(Records)
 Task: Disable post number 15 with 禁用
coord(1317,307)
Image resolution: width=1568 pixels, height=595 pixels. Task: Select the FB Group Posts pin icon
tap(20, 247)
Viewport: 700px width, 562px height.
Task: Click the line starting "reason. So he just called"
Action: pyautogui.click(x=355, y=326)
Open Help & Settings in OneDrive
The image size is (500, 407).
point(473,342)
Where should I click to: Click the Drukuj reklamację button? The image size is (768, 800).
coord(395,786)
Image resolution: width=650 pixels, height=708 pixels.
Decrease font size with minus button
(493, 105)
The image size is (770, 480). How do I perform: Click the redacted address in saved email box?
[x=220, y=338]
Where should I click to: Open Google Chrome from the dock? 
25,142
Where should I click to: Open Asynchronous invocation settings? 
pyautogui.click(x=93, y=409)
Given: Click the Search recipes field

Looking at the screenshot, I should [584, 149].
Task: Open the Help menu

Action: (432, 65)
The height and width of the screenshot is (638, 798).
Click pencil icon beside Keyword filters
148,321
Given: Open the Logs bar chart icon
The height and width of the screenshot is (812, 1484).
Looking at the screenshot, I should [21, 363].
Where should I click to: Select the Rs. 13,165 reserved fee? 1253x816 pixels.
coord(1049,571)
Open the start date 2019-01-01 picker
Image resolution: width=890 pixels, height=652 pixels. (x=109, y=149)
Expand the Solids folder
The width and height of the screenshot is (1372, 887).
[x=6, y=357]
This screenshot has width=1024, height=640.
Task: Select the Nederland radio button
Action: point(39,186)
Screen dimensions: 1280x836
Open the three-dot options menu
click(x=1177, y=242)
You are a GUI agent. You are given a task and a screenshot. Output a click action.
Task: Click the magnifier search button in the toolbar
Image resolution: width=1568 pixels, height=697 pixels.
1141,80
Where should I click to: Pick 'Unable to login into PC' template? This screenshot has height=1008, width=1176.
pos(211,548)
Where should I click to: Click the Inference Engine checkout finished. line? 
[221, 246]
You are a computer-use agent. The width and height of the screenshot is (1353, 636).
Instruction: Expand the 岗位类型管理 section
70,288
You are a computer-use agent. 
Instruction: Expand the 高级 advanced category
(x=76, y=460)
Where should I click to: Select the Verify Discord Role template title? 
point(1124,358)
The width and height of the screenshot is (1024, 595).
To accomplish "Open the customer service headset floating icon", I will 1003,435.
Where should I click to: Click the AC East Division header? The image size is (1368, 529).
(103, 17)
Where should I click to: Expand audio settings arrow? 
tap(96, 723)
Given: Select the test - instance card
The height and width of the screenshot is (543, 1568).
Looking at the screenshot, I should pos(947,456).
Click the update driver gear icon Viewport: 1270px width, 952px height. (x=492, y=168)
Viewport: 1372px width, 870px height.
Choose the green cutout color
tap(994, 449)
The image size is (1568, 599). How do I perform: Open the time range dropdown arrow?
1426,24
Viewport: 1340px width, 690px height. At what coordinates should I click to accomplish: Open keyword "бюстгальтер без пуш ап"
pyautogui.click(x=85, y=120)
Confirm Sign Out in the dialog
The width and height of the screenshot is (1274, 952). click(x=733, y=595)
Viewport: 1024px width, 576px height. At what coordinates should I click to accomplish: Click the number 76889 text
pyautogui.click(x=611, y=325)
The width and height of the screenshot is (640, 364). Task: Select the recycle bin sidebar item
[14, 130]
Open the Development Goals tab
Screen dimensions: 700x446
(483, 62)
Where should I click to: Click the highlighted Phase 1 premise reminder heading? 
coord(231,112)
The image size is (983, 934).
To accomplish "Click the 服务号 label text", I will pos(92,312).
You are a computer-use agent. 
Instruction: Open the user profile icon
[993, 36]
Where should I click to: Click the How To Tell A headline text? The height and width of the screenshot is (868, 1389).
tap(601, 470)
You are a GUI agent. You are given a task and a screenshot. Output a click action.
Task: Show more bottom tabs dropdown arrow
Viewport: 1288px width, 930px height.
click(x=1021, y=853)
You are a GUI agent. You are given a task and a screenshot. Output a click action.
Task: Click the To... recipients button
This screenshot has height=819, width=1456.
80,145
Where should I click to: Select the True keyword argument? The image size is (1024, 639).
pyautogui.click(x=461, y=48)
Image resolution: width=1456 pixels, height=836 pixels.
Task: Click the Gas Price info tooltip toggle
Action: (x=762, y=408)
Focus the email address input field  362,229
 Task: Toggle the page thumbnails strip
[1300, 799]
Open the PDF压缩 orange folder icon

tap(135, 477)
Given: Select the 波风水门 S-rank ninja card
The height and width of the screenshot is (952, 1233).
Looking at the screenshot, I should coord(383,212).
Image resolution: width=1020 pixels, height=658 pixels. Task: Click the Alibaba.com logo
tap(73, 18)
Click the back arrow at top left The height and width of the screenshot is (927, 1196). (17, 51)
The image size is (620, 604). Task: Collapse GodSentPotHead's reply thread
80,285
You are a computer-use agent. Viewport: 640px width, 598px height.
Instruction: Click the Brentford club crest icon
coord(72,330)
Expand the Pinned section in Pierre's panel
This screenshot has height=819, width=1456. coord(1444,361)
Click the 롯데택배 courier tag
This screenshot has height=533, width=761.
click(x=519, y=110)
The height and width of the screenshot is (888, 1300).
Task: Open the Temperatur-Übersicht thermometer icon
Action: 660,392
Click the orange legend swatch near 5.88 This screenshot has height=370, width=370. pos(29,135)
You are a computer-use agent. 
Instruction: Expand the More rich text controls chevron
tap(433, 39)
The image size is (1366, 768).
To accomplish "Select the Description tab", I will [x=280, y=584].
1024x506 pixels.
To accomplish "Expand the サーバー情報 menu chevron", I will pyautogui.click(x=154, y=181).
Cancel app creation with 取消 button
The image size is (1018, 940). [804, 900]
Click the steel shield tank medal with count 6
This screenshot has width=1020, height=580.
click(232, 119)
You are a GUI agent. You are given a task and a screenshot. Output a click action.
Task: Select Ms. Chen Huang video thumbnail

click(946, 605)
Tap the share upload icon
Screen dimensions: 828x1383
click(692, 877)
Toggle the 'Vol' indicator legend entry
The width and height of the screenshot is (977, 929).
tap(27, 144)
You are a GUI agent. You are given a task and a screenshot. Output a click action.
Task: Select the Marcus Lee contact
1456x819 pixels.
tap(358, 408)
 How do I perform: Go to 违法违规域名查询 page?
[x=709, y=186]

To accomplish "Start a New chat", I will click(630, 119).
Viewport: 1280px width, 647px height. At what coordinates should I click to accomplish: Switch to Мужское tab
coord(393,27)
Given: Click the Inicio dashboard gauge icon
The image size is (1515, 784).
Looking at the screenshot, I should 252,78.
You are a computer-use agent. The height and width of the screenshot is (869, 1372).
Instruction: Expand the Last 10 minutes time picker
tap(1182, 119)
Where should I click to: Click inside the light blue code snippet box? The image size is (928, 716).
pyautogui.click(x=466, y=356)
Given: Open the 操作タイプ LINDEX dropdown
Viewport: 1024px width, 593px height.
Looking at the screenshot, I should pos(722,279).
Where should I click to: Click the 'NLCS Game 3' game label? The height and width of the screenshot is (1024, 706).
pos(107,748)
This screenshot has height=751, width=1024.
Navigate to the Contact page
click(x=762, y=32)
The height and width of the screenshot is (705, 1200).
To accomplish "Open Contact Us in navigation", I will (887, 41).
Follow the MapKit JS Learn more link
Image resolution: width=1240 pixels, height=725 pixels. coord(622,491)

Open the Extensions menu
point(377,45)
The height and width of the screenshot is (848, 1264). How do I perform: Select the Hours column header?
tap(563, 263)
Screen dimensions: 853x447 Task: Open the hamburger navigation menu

# PROBLEM TO WORK ON
Copy out the records above, swapping each "Where should I click to" for "Where do I click to" and keeping everything else unchanged.

# SOLUTION FOR THIS TASK
 Task: Disable post number 15 with 禁用
coord(1317,307)
Image resolution: width=1568 pixels, height=595 pixels. Task: Select the FB Group Posts pin icon
tap(20, 247)
Viewport: 700px width, 562px height.
Task: Click the line starting "reason. So he just called"
Action: pyautogui.click(x=355, y=326)
Open Help & Settings in OneDrive
The image size is (500, 407).
point(473,342)
Where do I click to: Click the Drukuj reklamację button? The image size is (768, 800).
coord(395,786)
Image resolution: width=650 pixels, height=708 pixels.
Decrease font size with minus button
(493, 105)
The image size is (770, 480). How do I perform: Click the redacted address in saved email box?
[x=220, y=338]
Where do I click to: Open Google Chrome from the dock? 
25,142
Where do I click to: Open Asynchronous invocation settings? 
pyautogui.click(x=93, y=409)
Given: Click the Search recipes field

Looking at the screenshot, I should [584, 149].
Task: Open the Help menu

Action: (432, 65)
The height and width of the screenshot is (638, 798).
Click pencil icon beside Keyword filters
148,321
Given: Open the Logs bar chart icon
The height and width of the screenshot is (812, 1484).
Looking at the screenshot, I should [21, 363].
Where do I click to: Select the Rs. 13,165 reserved fee? 1253x816 pixels.
coord(1049,571)
Open the start date 2019-01-01 picker
Image resolution: width=890 pixels, height=652 pixels. (x=109, y=149)
Expand the Solids folder
The width and height of the screenshot is (1372, 887).
[x=6, y=357]
This screenshot has width=1024, height=640.
Task: Select the Nederland radio button
Action: point(39,186)
Screen dimensions: 1280x836
Open the three-dot options menu
click(x=1177, y=242)
You are a GUI agent. You are given a task and a screenshot. Output a click action.
Task: Click the magnifier search button in the toolbar
Image resolution: width=1568 pixels, height=697 pixels.
1141,80
Where do I click to: Pick 'Unable to login into PC' template? This screenshot has height=1008, width=1176.
pos(211,548)
Where do I click to: Click the Inference Engine checkout finished. line? 
[221, 246]
You are a computer-use agent. The width and height of the screenshot is (1353, 636).
Instruction: Expand the 岗位类型管理 section
70,288
You are a computer-use agent. 
Instruction: Expand the 高级 advanced category
(x=76, y=460)
Where do I click to: Select the Verify Discord Role template title? 
point(1124,358)
The width and height of the screenshot is (1024, 595).
To accomplish "Open the customer service headset floating icon", I will 1003,435.
Where do I click to: Click the AC East Division header? The image size is (1368, 529).
(103, 17)
Where do I click to: Expand audio settings arrow? 
tap(96, 723)
Given: Select the test - instance card
The height and width of the screenshot is (543, 1568).
Looking at the screenshot, I should pos(947,456).
Click the update driver gear icon Viewport: 1270px width, 952px height. (x=492, y=168)
Viewport: 1372px width, 870px height.
Choose the green cutout color
tap(994, 449)
The image size is (1568, 599). How do I perform: Open the time range dropdown arrow?
1426,24
Viewport: 1340px width, 690px height. At what coordinates should I click to accomplish: Open keyword "бюстгальтер без пуш ап"
pyautogui.click(x=85, y=120)
Confirm Sign Out in the dialog
The width and height of the screenshot is (1274, 952). click(x=733, y=595)
Viewport: 1024px width, 576px height. At what coordinates should I click to accomplish: Click the number 76889 text
pyautogui.click(x=611, y=325)
The width and height of the screenshot is (640, 364). Task: Select the recycle bin sidebar item
[14, 130]
Open the Development Goals tab
Screen dimensions: 700x446
(483, 62)
Where do I click to: Click the highlighted Phase 1 premise reminder heading? 
coord(231,112)
The image size is (983, 934).
To accomplish "Click the 服务号 label text", I will pos(92,312).
You are a computer-use agent. 
Instruction: Open the user profile icon
[993, 36]
Where do I click to: Click the How To Tell A headline text? The height and width of the screenshot is (868, 1389).
tap(601, 470)
You are a GUI agent. You are given a task and a screenshot. Output a click action.
Task: Show more bottom tabs dropdown arrow
Viewport: 1288px width, 930px height.
click(x=1021, y=853)
You are a GUI agent. You are given a task and a screenshot. Output a click action.
Task: Click the To... recipients button
This screenshot has height=819, width=1456.
80,145
Where do I click to: Select the True keyword argument? The image size is (1024, 639).
pyautogui.click(x=461, y=48)
Image resolution: width=1456 pixels, height=836 pixels.
Task: Click the Gas Price info tooltip toggle
Action: (x=762, y=408)
Focus the email address input field  362,229
 Task: Toggle the page thumbnails strip
[1300, 799]
Open the PDF压缩 orange folder icon

tap(135, 477)
Given: Select the 波风水门 S-rank ninja card
The height and width of the screenshot is (952, 1233).
Looking at the screenshot, I should coord(383,212).
Image resolution: width=1020 pixels, height=658 pixels. Task: Click the Alibaba.com logo
tap(73, 18)
Click the back arrow at top left The height and width of the screenshot is (927, 1196). (17, 51)
The image size is (620, 604). Task: Collapse GodSentPotHead's reply thread
80,285
You are a computer-use agent. Viewport: 640px width, 598px height.
Instruction: Click the Brentford club crest icon
coord(72,330)
Expand the Pinned section in Pierre's panel
This screenshot has height=819, width=1456. coord(1444,361)
Click the 롯데택배 courier tag
This screenshot has height=533, width=761.
click(x=519, y=110)
The height and width of the screenshot is (888, 1300).
Task: Open the Temperatur-Übersicht thermometer icon
Action: 660,392
Click the orange legend swatch near 5.88 This screenshot has height=370, width=370. pos(29,135)
You are a computer-use agent. 
Instruction: Expand the More rich text controls chevron
tap(433, 39)
The image size is (1366, 768).
To accomplish "Select the Description tab", I will [x=280, y=584].
1024x506 pixels.
To accomplish "Expand the サーバー情報 menu chevron", I will pyautogui.click(x=154, y=181).
Cancel app creation with 取消 button
The image size is (1018, 940). [804, 900]
Click the steel shield tank medal with count 6
This screenshot has width=1020, height=580.
click(232, 119)
You are a GUI agent. You are given a task and a screenshot. Output a click action.
Task: Select Ms. Chen Huang video thumbnail

click(946, 605)
Tap the share upload icon
Screen dimensions: 828x1383
click(692, 877)
Toggle the 'Vol' indicator legend entry
The width and height of the screenshot is (977, 929).
tap(27, 144)
You are a GUI agent. You are given a task and a screenshot. Output a click action.
Task: Select the Marcus Lee contact
1456x819 pixels.
tap(358, 408)
 How do I perform: Go to 违法违规域名查询 page?
[x=709, y=186]

To accomplish "Start a New chat", I will click(630, 119).
Viewport: 1280px width, 647px height. At what coordinates should I click to accomplish: Switch to Мужское tab
coord(393,27)
Given: Click the Inicio dashboard gauge icon
The image size is (1515, 784).
Looking at the screenshot, I should 252,78.
You are a computer-use agent. The height and width of the screenshot is (869, 1372).
Instruction: Expand the Last 10 minutes time picker
tap(1182, 119)
Where do I click to: Click inside the light blue code snippet box? The image size is (928, 716).
pyautogui.click(x=466, y=356)
Given: Open the 操作タイプ LINDEX dropdown
Viewport: 1024px width, 593px height.
Looking at the screenshot, I should pos(722,279).
Where do I click to: Click the 'NLCS Game 3' game label? The height and width of the screenshot is (1024, 706).
pos(107,748)
This screenshot has height=751, width=1024.
Navigate to the Contact page
click(x=762, y=32)
The height and width of the screenshot is (705, 1200).
To accomplish "Open Contact Us in navigation", I will (887, 41).
Follow the MapKit JS Learn more link
Image resolution: width=1240 pixels, height=725 pixels. coord(622,491)

Open the Extensions menu
point(377,45)
The height and width of the screenshot is (848, 1264). How do I perform: Select the Hours column header?
tap(563, 263)
Screen dimensions: 853x447 Task: Open the hamburger navigation menu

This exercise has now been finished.